(Saved entries)

◇ ◇ ◇ ◇ ◇ ◇ ◇

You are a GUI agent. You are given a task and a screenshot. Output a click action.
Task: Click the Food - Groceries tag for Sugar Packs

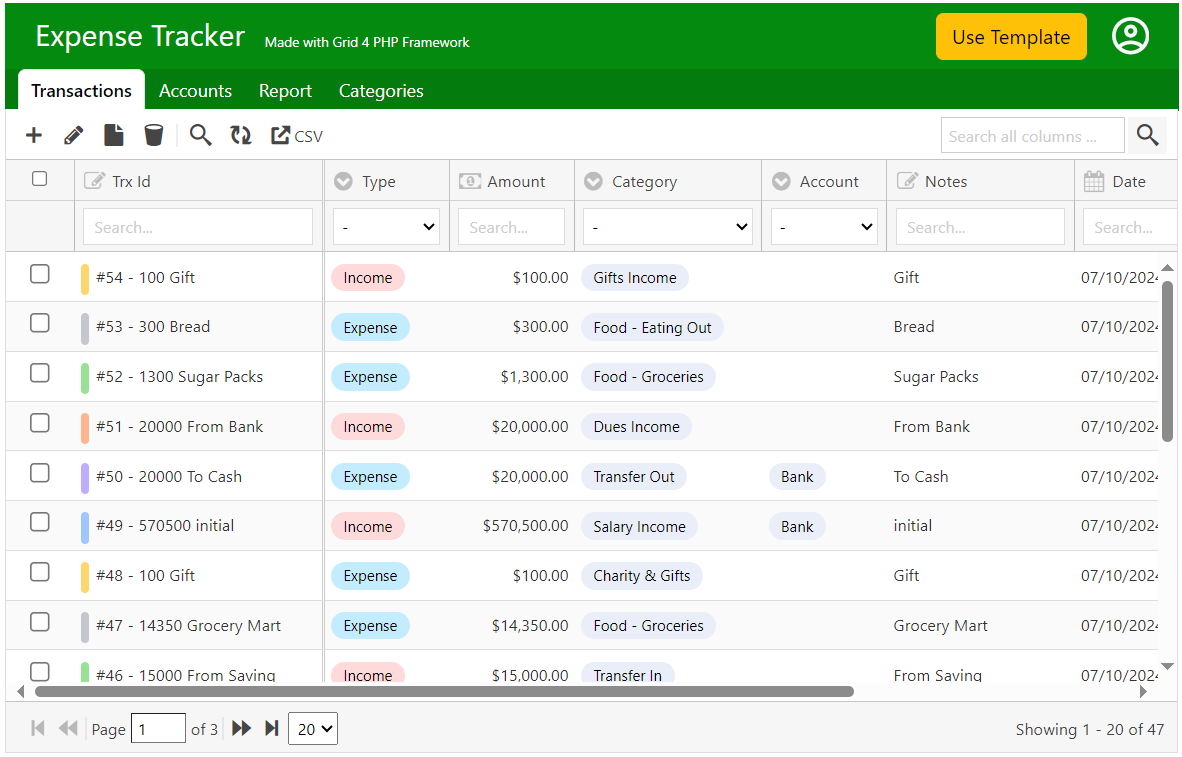[x=648, y=377]
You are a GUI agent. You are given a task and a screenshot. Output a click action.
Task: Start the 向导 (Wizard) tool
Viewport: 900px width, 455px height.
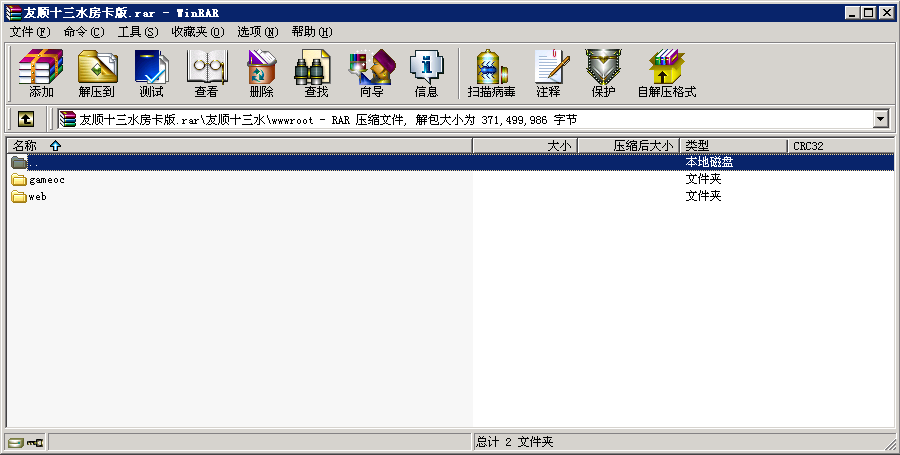coord(371,73)
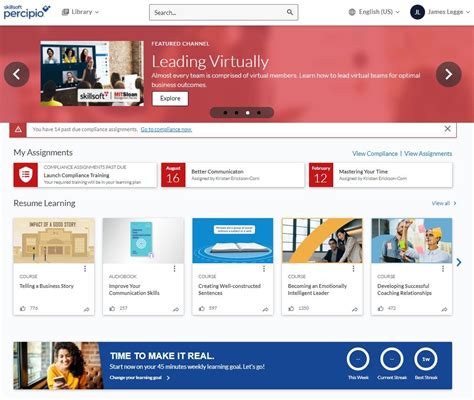Screen dimensions: 474x400
Task: Click the search magnifier icon
Action: (290, 12)
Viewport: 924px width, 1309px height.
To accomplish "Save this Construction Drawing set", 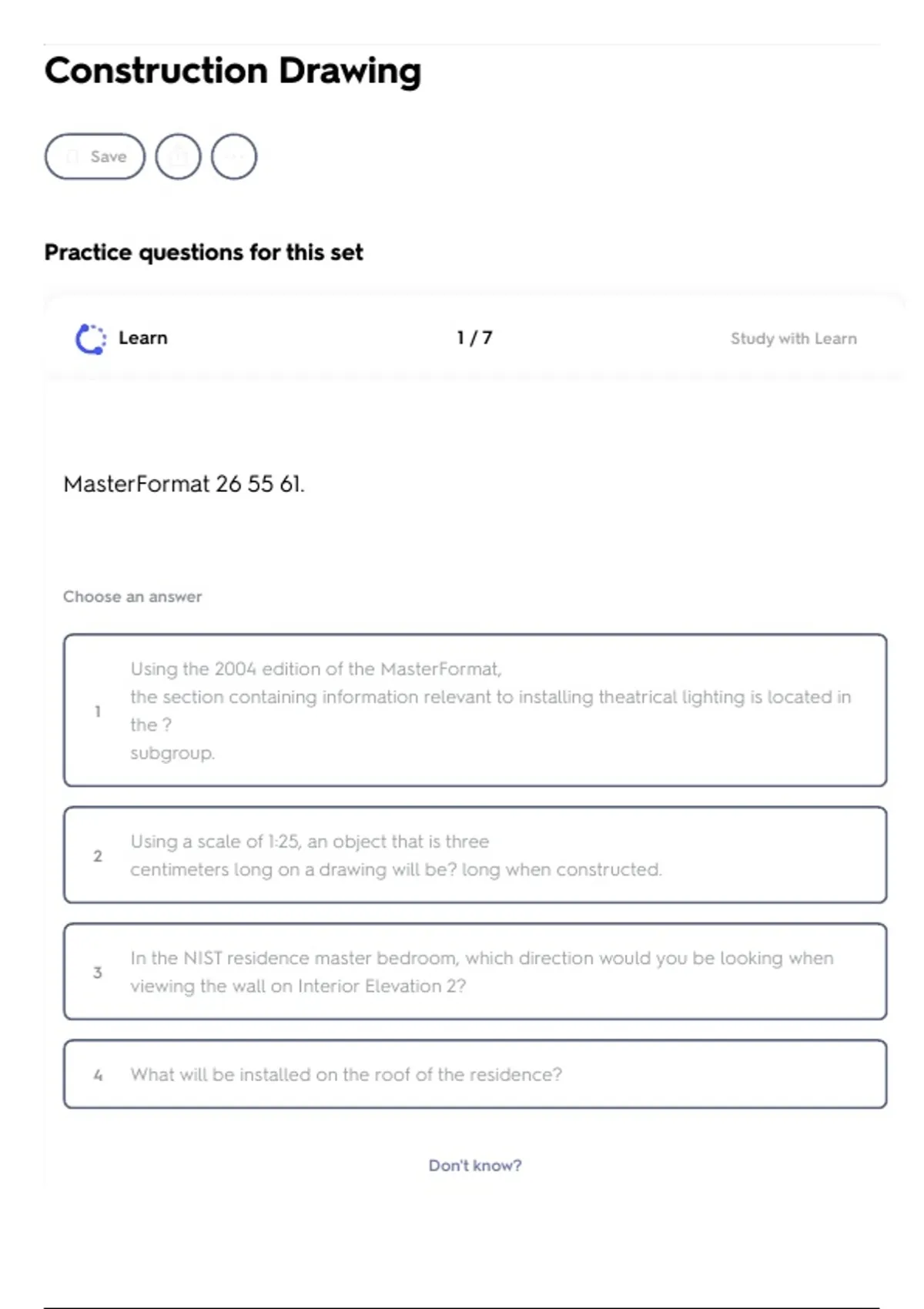I will pyautogui.click(x=95, y=157).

◇ ◇ ◇ ◇ ◇ ◇ ◇

Task to complete: The line with "Viewport: 924px width, 1309px height." ends the range, and the first line of the data begins it; repeat exactly those lines and nothing more, omitting pictures.

Answer:
You are a GUI agent. You are given a task and a screenshot. Output a click action.
Task: Click the Food - Groceries tag for Sugar Packs

[x=648, y=377]
You are a GUI agent. You are given a task and a screenshot. Output a click action.
Task: Start the 向导 (Wizard) tool
Viewport: 900px width, 455px height.
coord(371,73)
Screen dimensions: 474x400
Task: Click the search magnifier icon
Action: (290, 12)
Viewport: 924px width, 1309px height.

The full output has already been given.